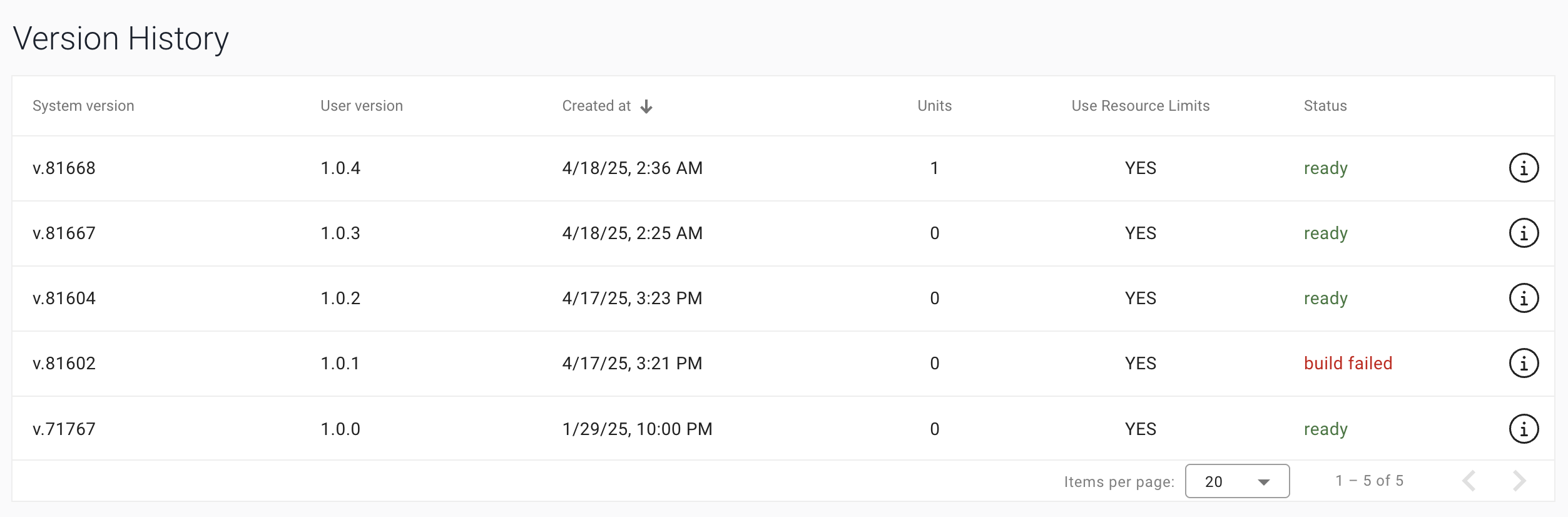Show details icon for v.81604
Viewport: 1568px width, 517px height.
click(x=1524, y=299)
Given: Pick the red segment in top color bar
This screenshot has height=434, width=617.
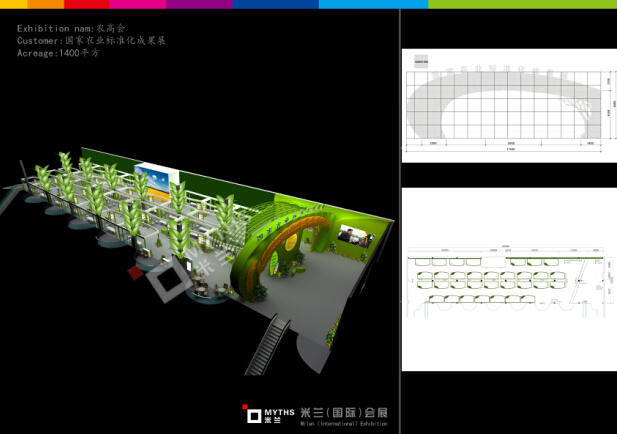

> _WORK ORDER_
Once the pictures are set aside, what is needed is the lines from the line with "Given: Pick the red segment in top color bar" through the end of the data, written out exactly and alone.

> _TASK OUTPUT_
Given: Pick the red segment in top color bar
This screenshot has height=434, width=617.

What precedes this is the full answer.